Saint-Gobain planche sur sa neutralité carbone

Saint-Gobain planche sur sa neutralité carbone

Le groupe de matériaux de construction va élaborer cette année sa feuille de route zéro émission à l'horizon 2050.





La France visant la neutralité carbone en 2050, les grands groupes font aujourd'hui assaut de plans bas carbone afin de suivre le mouvement. Il y a quelques jours, Vinci a annoncé établir cette année une feuille de route afin de réduire de 40 % ses émissions de CO2 d'ici à 2030, tous métiers confondus. Ce mercredi, c'était au tour de Saint-Gobain. « Nous allons établir une feuille de route zéro émission à 2050 de nos différents métiers, ce sera un de nos grands chantiers de 2020 », a indiqué son PDG Pierre-André de Chalendar lors de la cérémonie de voeux qu'il tenait dans la nouvelle tour de la Défense, où le groupe s'apprête à transférer son siège.

 

Saint-Gobain a déjà un objectif de réduction de 20 % de ses émissions carbone en 2025, comparé à 2010, et a fait la moitié du chemin.

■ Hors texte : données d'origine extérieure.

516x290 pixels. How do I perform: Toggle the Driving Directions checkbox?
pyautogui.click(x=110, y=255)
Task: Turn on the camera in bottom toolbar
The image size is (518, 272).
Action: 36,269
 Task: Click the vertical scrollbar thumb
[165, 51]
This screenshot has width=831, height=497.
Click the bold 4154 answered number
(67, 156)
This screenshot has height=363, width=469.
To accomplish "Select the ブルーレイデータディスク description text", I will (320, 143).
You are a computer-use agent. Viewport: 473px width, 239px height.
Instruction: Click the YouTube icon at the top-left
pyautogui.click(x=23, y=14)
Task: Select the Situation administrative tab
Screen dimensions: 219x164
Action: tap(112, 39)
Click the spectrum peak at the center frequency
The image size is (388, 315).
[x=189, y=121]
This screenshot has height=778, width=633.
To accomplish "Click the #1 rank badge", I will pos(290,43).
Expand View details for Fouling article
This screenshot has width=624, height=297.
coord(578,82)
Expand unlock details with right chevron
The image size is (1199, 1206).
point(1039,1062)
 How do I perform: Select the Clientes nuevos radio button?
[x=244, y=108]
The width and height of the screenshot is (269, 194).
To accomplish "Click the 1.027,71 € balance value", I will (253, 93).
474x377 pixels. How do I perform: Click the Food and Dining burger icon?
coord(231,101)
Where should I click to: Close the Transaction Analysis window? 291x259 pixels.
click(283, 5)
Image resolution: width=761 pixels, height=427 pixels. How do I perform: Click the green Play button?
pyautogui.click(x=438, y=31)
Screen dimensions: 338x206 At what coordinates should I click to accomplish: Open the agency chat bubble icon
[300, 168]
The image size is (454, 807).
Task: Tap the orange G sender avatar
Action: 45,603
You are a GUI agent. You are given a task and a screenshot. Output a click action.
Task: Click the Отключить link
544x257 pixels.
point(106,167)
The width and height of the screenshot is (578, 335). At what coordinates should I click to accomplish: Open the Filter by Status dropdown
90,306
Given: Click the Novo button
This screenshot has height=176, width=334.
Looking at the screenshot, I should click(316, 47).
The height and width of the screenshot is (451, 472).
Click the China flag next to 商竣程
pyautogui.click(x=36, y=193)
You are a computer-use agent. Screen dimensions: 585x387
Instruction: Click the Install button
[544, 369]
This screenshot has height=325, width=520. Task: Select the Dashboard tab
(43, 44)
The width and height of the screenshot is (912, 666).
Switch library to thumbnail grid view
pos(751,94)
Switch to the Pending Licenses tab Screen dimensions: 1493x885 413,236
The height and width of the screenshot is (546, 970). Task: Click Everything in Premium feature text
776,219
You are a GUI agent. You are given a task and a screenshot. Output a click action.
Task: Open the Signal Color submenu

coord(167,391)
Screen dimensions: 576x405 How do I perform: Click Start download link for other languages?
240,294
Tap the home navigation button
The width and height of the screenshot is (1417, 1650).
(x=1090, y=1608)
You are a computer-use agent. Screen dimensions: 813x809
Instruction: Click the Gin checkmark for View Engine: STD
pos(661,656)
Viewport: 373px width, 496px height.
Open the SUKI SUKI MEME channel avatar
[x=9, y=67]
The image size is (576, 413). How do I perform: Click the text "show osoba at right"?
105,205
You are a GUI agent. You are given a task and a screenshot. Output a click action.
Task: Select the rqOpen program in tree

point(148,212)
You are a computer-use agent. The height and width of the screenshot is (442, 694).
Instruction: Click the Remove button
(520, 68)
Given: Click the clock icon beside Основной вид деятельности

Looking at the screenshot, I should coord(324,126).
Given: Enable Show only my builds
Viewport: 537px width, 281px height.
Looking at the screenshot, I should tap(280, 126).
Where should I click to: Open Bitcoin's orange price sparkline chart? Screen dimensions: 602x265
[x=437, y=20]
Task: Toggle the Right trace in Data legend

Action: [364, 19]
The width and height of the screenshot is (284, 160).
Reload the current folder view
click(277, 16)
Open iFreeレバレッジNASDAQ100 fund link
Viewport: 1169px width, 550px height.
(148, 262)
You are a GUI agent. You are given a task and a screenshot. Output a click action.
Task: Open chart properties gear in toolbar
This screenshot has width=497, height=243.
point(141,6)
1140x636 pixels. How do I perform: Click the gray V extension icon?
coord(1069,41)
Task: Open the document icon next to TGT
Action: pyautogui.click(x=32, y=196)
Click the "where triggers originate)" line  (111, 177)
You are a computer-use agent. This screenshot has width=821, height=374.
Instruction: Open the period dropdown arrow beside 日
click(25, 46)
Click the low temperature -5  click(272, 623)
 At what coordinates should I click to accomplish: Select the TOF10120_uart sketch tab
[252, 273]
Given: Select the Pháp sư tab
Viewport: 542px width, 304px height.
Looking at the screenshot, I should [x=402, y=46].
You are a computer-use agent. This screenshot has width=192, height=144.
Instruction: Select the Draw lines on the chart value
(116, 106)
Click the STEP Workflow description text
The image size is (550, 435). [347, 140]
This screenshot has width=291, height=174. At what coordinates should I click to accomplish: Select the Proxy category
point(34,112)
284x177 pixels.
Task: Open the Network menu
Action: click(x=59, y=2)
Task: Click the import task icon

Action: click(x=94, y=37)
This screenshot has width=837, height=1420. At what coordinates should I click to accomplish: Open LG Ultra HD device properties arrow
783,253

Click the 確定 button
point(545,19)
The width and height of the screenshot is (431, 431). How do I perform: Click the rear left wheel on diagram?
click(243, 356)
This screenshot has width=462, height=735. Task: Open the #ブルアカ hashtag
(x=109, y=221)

À la fin 2018, le groupe de matériaux de construction avait réduit ses émissions de 12 %. Mais passer à la neutralité carbone sera une autre paire de manches sachant le caractère énergivore de la production du verre, sans parler de la fonte. « Il faut que nous réfléchissions à des changements de procédés industriels pour que tous fonctionnent avec de l'électricité décarbonée, ce n'est pas encore le cas », a poursuivi son patron.

 

Il n'existe pas aujourd'hui d'usines de production de verre plat (les « float ») électrique. Elles fonctionnent au gaz, comme les hauts-fourneaux de la sidérurgie. Saint-Gobain peut, à terme, réussir une révolution technologique et passer au tout électrique, mais pour que cela réduise les émissions de CO2, les pays doivent changer de politique énergétique. « Aujourd'hui, en France l'électricité est décarbonée puisque c'est du nucléaire, mais en Allemagne par exemple, elle est issue du charbon donc elle est carbonée », a rappelé le PDG.

 

Stratégie de fourmi

 

A partir de janvier 2021, l'Europe va diminuer ses allocations aux industriels de quotas d'émissions gratuites de CO2. Ceux dont la production est très carbonée vont le payer cher. Tous les ans, en mars, ils devront payer pour la part de leur production de l'année précédente excédant leurs quotas d'émissions. En 2019, British Steel s'est ainsi vu réclamer 120 millions d'euros par Bruxelles .

 

Mais même si la production de Saint-Gobain ne va pas se décarboner du jour au lendemain, « la baisse des quotas l'an prochain n'aura pas d'impact financier avant 2028, car nous avons un stock de quotas non utilisés. Nous les avions conservés, contrairement à d'autres qui les avaient revendus et allons donc pouvoir les utiliser », a révélé Pierre-André de Chalendar. A l'époque où Bruxelles avait l'allocation très généreuse, telles des cigales, les cimentiers Lafarge et CRH avaient dopé leurs profits en revendant leurs excédents de quotas sur le marché du carbone. Pendant ce temps, telle la fourmi, Saint-Gobain (comme le cimentier familial Vicat, d'ailleurs) thésaurisait.

 

Zéro papier

 

En attendant le zéro carbone en 2050, dans quinze jours, chez Saint-Gobain, ce sera le zéro papier, ou presque. Tout a été numérisé et les 2.700 salariés qui s'apprêtent à emménager d'ici à la fin mars dans le nouveau siège du groupe à la Défense, une colonne de verre de 37 étages dessinée par l'agence d'architecture Valode & Pistre et construite par Vinci, sont priés de restreindre leurs dossiers au modeste volume de leur casier.

 

Car l'espace, totalement décloisonné, sera en « Flex Office », sans place attitrée. Une révolution de plus dans le cadre de la réorganisation du groupe . « À l'exception des délégués syndicaux personne n'aura de bureau, pas même moi ! », s'est amusé le PDG. Alors que l'actuel siège des Miroirs, à quelques pas de là, ne comptait que 1.500 personnes, le nouveau bateau amiral du groupe regroupera tous les métiers qui sont aujourd'hui dispersés, à l'exception du siège du verre automobile (Sekurit), qui reste à Compiègne, et ceux des abrasifs et des céramiques, basés aux Etats-Unis. « Nous allons entrer dans les lieux avec une occupation spatiale différente, reflétant la nouvelle organisation issue de notre plan de transformation Transform & Grow, a souligné le dirigeant. La tour va faciliter notre nouveau fonctionnement. »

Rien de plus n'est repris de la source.